INSTRUCTION >> How many lines of the records below contain the word "This"? Reply with the number alone.

Dataset entries:
━━━━━━━━

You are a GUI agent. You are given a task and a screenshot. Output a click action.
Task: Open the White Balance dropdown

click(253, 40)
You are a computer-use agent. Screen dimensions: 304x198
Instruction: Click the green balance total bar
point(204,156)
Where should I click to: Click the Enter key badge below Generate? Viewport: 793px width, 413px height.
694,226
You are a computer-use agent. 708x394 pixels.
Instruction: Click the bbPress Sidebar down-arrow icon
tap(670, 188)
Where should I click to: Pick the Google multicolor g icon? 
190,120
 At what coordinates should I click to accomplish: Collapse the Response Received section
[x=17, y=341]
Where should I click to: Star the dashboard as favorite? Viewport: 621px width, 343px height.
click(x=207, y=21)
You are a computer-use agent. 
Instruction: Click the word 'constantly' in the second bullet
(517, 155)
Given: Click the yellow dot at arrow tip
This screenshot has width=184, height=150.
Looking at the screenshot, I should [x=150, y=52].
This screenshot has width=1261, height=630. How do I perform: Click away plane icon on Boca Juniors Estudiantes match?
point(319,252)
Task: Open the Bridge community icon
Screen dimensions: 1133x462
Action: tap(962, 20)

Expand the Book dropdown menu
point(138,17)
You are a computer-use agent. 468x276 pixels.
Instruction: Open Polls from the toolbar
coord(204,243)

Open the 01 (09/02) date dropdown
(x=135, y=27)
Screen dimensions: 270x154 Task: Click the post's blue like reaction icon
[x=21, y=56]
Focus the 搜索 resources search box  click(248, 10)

━━━━━━━━

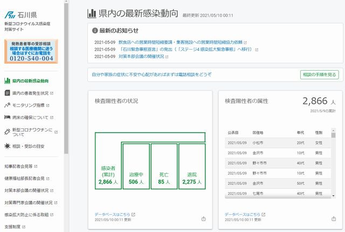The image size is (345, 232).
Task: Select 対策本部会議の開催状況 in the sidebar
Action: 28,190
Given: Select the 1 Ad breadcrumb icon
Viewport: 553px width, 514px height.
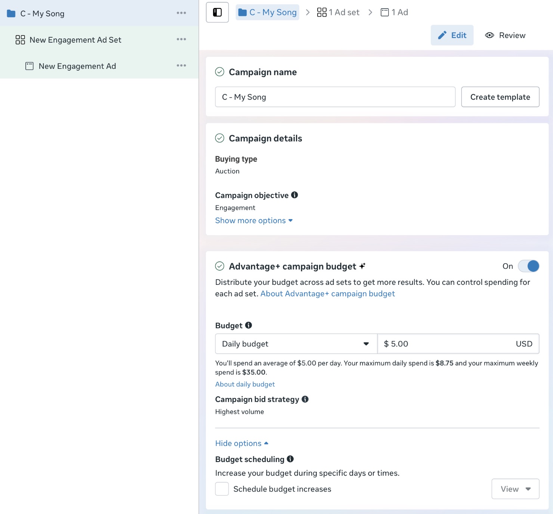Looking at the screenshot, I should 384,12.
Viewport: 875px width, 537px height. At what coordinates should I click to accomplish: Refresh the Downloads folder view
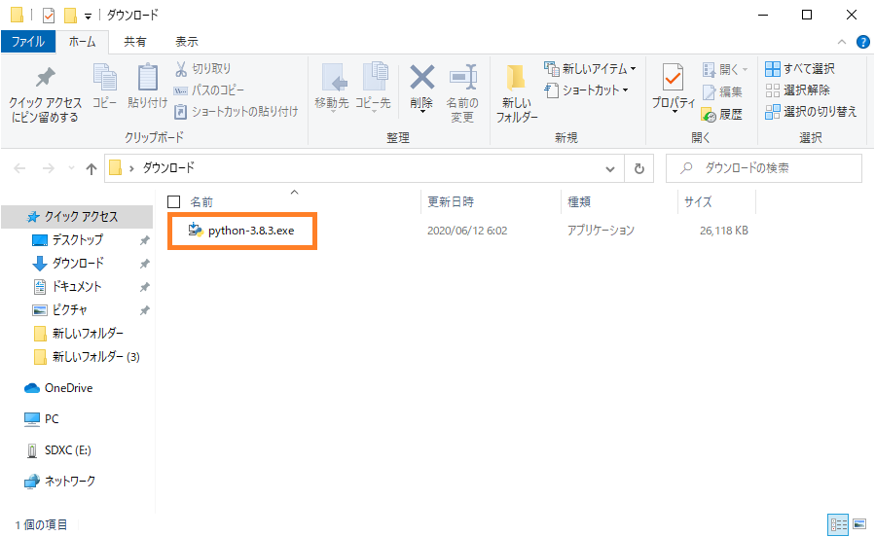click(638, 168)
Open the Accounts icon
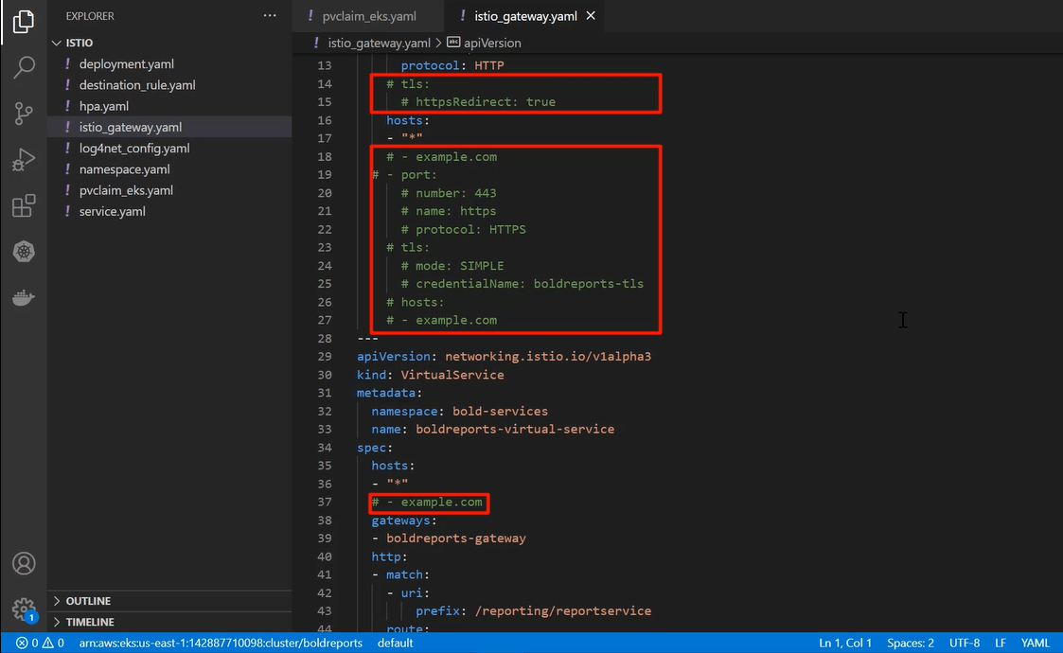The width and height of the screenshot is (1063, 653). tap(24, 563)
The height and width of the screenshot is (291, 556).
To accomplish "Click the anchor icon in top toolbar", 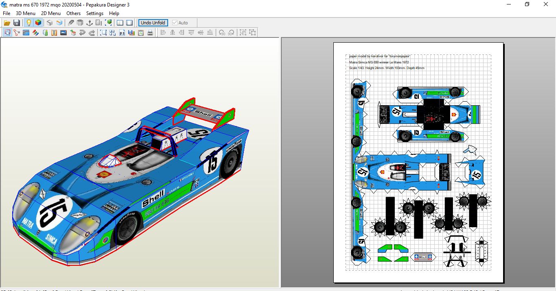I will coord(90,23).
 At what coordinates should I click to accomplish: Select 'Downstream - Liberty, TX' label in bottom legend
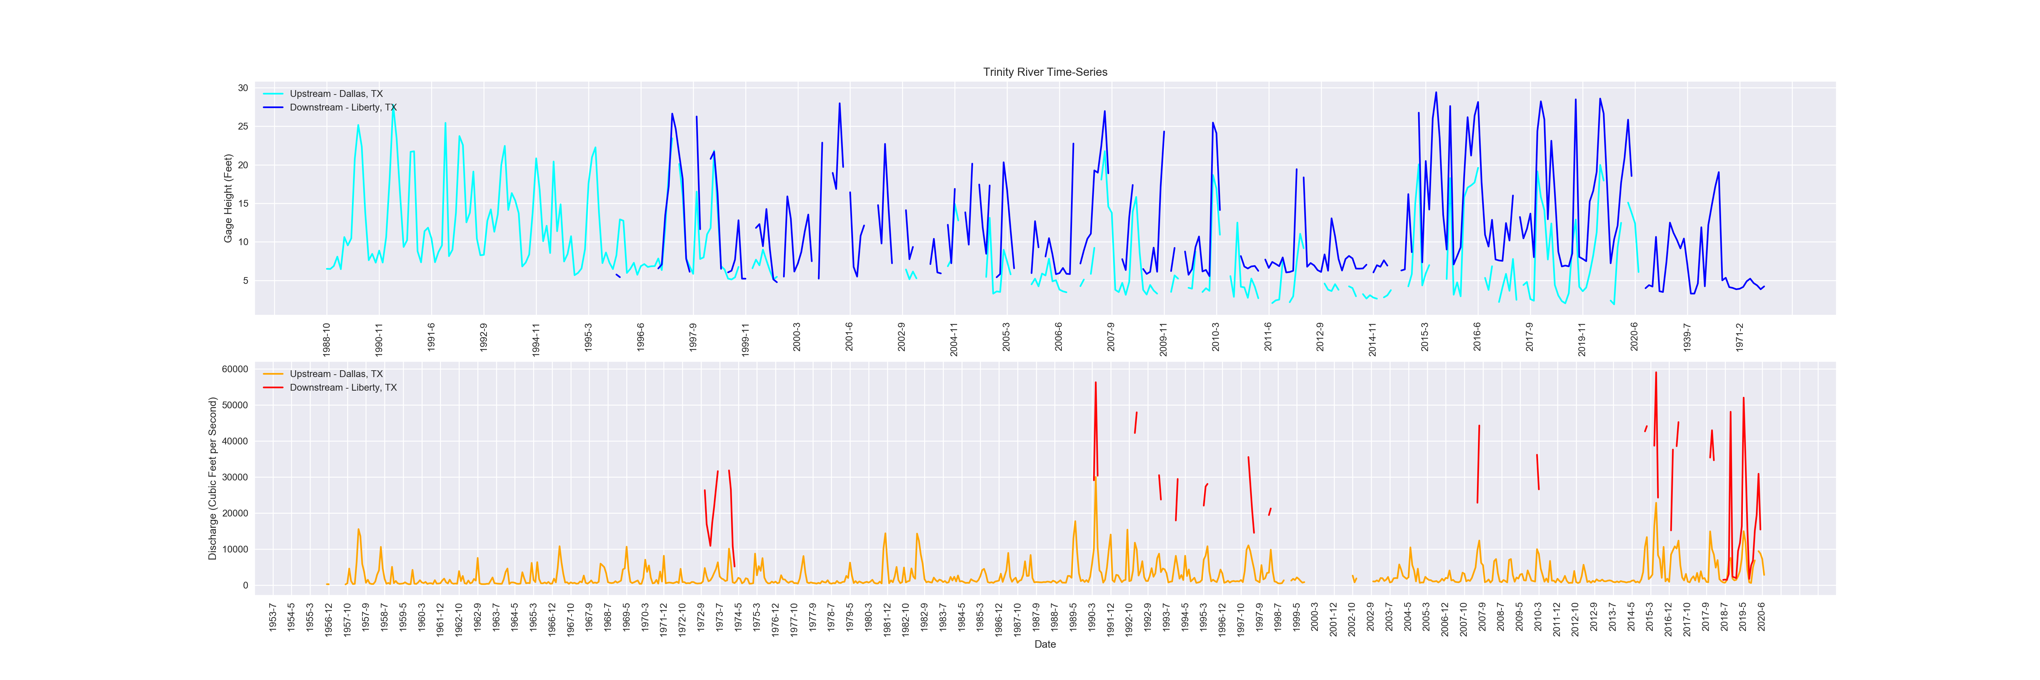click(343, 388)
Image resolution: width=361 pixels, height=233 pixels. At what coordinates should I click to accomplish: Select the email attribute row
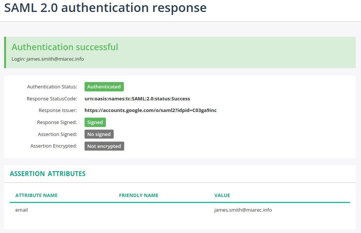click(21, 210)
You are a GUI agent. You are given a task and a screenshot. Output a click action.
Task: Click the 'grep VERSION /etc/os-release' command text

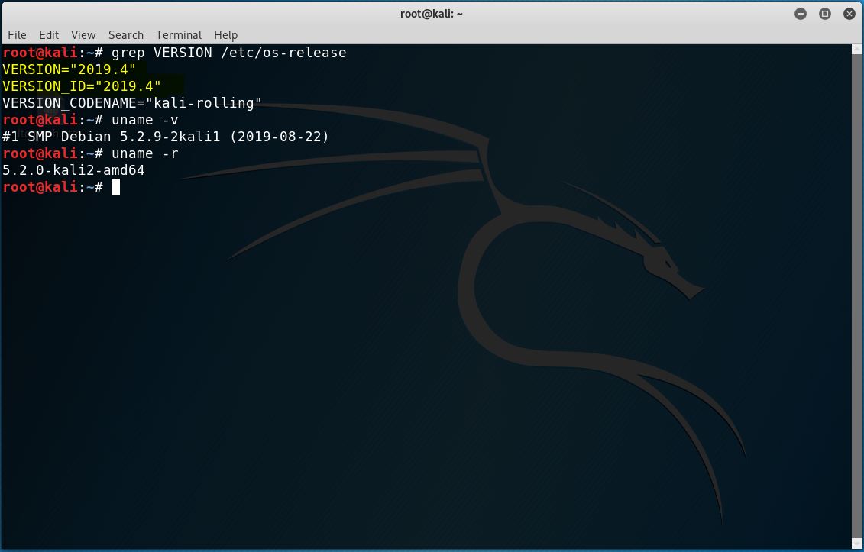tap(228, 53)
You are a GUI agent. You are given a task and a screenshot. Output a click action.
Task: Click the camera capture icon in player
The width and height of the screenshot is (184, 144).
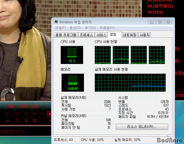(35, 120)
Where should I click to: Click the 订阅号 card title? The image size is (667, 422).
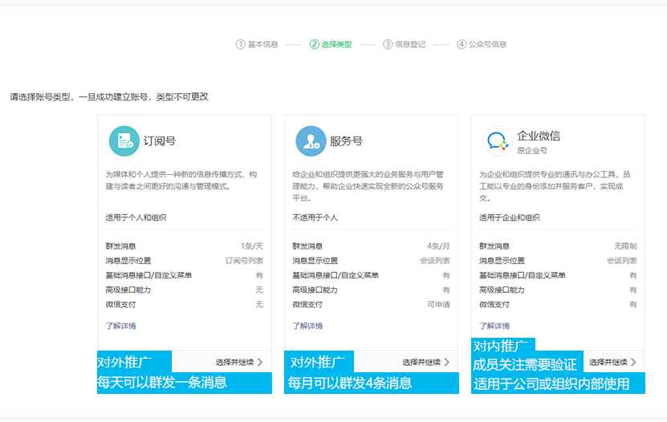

━━━━━━━━

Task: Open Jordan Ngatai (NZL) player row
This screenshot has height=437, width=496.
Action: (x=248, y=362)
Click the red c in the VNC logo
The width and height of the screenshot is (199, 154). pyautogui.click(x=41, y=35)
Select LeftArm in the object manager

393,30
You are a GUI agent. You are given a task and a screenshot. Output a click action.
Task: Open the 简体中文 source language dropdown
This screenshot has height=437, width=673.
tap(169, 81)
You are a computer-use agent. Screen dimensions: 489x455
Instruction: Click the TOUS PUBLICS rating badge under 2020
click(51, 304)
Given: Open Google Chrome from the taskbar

━━━━━━━━

RESULT >> 4